Where ya be in northwest Ohio? What area?


----------



## sectlandscaping (Sep 7, 2009)

KSB;1398518 said:


> Thats why 90% of the worlds nations have signed onto the Global Warming Initiative. This is a real problem and the facts support it. Tell your story to a polar bear. Take the time and get educated if that is possible for you.


Thats why theres 20,000 experts who disagree with global warming. The same people who were misquoted as supporting it. If you look at the numbers where in a cooling period.


----------



## KSB (Mar 5, 2007)

Live in denial if you choose. Behold the four horseman.


----------



## Banksy (Aug 31, 2005)

KSB;1398737 said:


> Live in denial if you choose. Behold the four horseman.
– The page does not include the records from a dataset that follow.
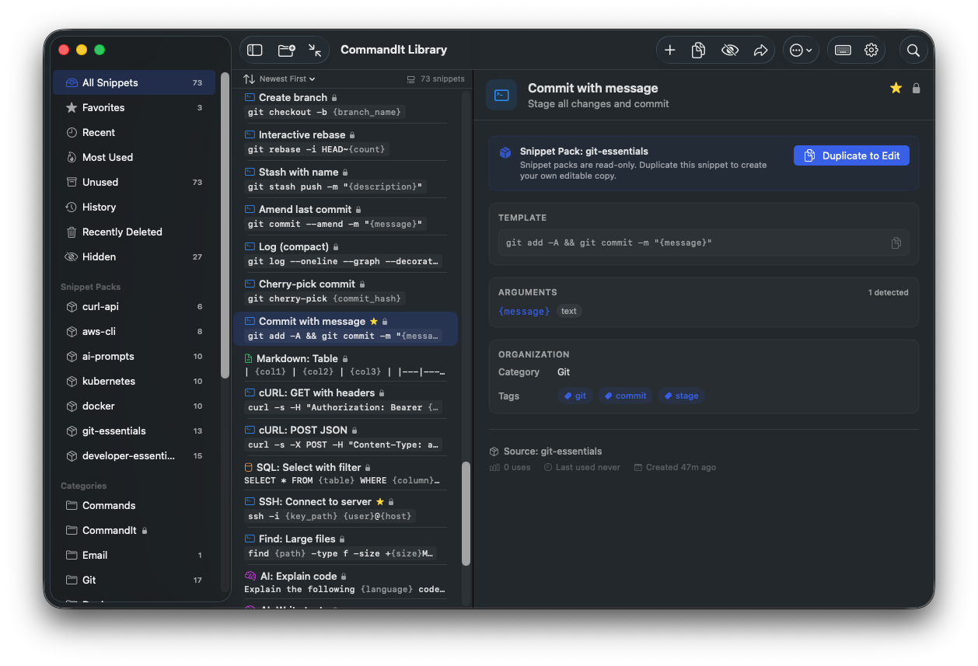
Task: Open the share arrow icon
Action: [760, 50]
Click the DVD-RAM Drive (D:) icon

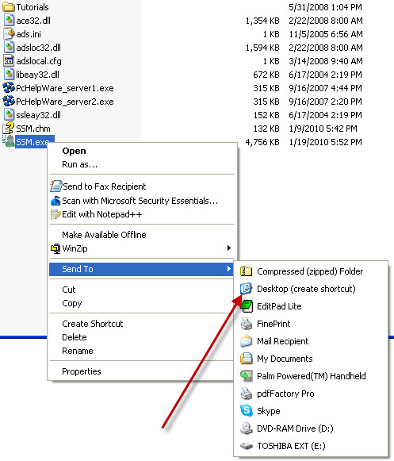(247, 428)
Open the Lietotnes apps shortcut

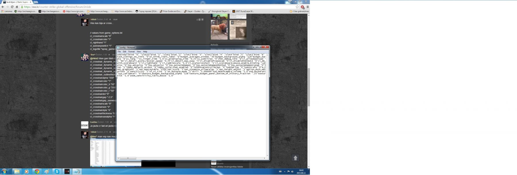click(x=7, y=11)
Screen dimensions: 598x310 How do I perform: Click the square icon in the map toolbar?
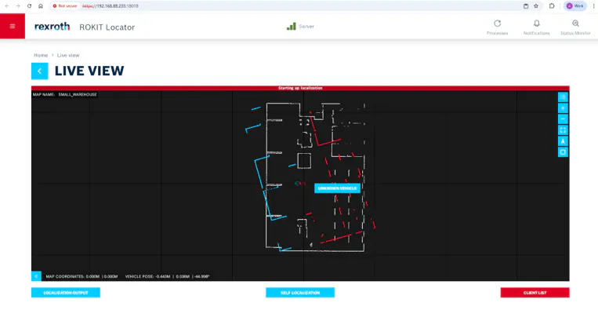pos(563,152)
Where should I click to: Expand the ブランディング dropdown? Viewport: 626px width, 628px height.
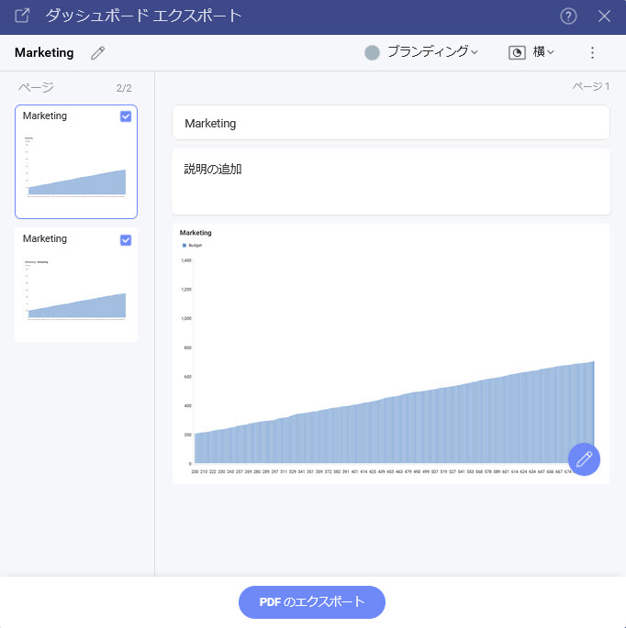(x=431, y=52)
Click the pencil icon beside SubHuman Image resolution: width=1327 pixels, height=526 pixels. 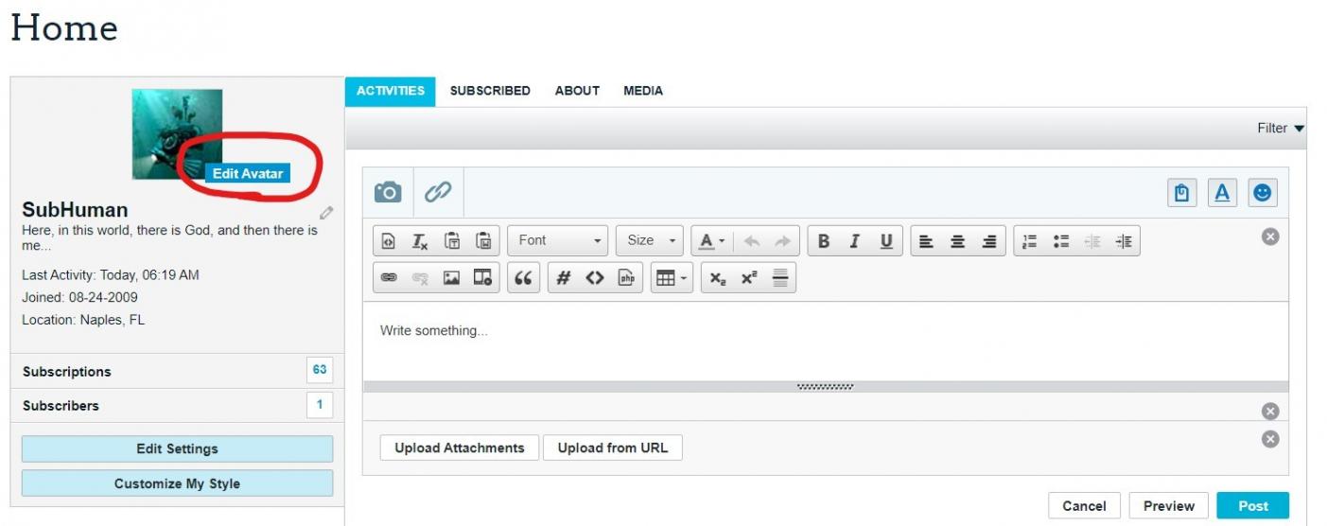[x=326, y=213]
So, what kind of truck and plow do you have? Post some truck/snow pics and talk about plowing or go sign up on imabrainwashedliberal.com/algore


----------



## sectlandscaping (Sep 7, 2009)

*Experts claim 2006 climate report plagiarized*
http://www.usatoday.com/weather/climate/globalwarming/2010-11-21-climate-report-questioned_N.htm


> An influential 2006 congressional report that raised questions about the validity of global warming research was partly based on material copied from textbooks, Wikipedia and the writings of one of the scientists criticized in the report, plagiarism experts say.
> 
> Review of the 91-page report by three experts contacted by USA TODAY found repeated instances of passages lifted word for word and what appear to be thinly disguised paraphrases.
> 
> ...


*Global warming scam perpetuated by government, industry, and Wall Street - and taxpayers have been footing the bill!*
For over 20 years, the dogma of man-made global warming has been trumping sound science and even basic logic. The result has been a global movement of pseudo-scientific alarmism about climate change that seeks to solve it with scams like global carbon taxes.

But a simple visual chart put together by Jo Nova shows how governments, industry, and Wall Street have been behind the global warming scam all along, and how they continue to use taxpayer dollars to fund it.
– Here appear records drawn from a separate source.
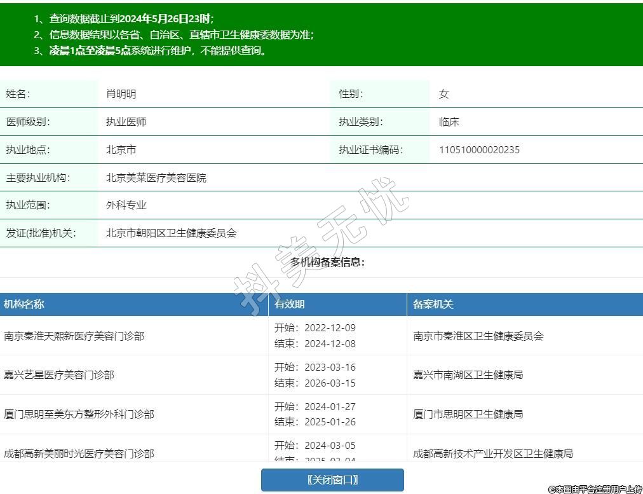Viewport: 643px width, 494px height.
Task: Click 嘉兴市南湖区卫生健康局 filing authority
Action: tap(468, 375)
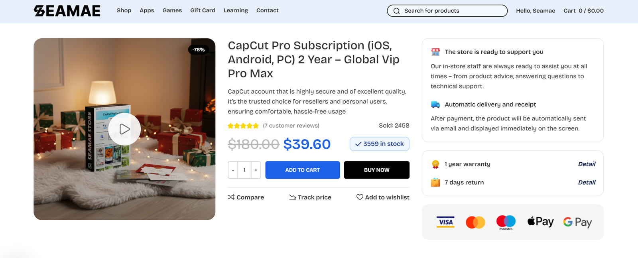Click the Add to Cart button
This screenshot has height=258, width=638.
coord(302,170)
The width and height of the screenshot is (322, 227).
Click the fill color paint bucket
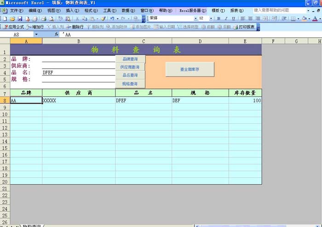(305, 18)
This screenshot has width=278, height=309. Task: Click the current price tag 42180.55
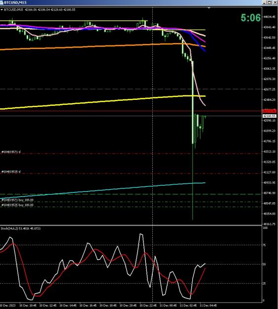tap(269, 116)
Learn more: http://www.naturalnews.com/033906_global_warming_skeptics.html#ixzz1i9WadRUh










Its a political issue motivated by taxes. Besides that the climate is based on cycles of warming and cooling. It has always been like that and the data proves it. The main problem with the global warming agenda is blaming humans. Mount St Helens explosion put more CO2 in the air then every car ever.


----------



## Italiano67 (Feb 16, 2005)

Enough political blathering! Talk about threads getting off topic.


----------



## superdog1 (Oct 13, 2011)

KSB;1398737 said:


> Live in denial if you choose. Behold the four horseman.


I good piece of advice- Keep religion out of the forums. It is really unproductive. While I am a God fearing man, my views are just that, MINE! Just because I have a certain idea about God and the climate doesn't mean that anyone here wants to hear about it. There are plenty of forums on the internet that devote all of their content to the Bible. Find one and be happy.


----------



## sectlandscaping (Sep 7, 2009)

anyways I dont think we're in for a bad winter. Maybe a few unexpected April storms.


----------



## nekos (Oct 16, 2003)

sectlandscaping;1398626 said:


> Thats why theres 20,000 experts who disagree with global warming. The same people who were misquoted as supporting it. If you look at the numbers where in a cooling period.


lol

Name 10 that disagree with global warming... And Glenn Beck and Rush Limbaugh don't count.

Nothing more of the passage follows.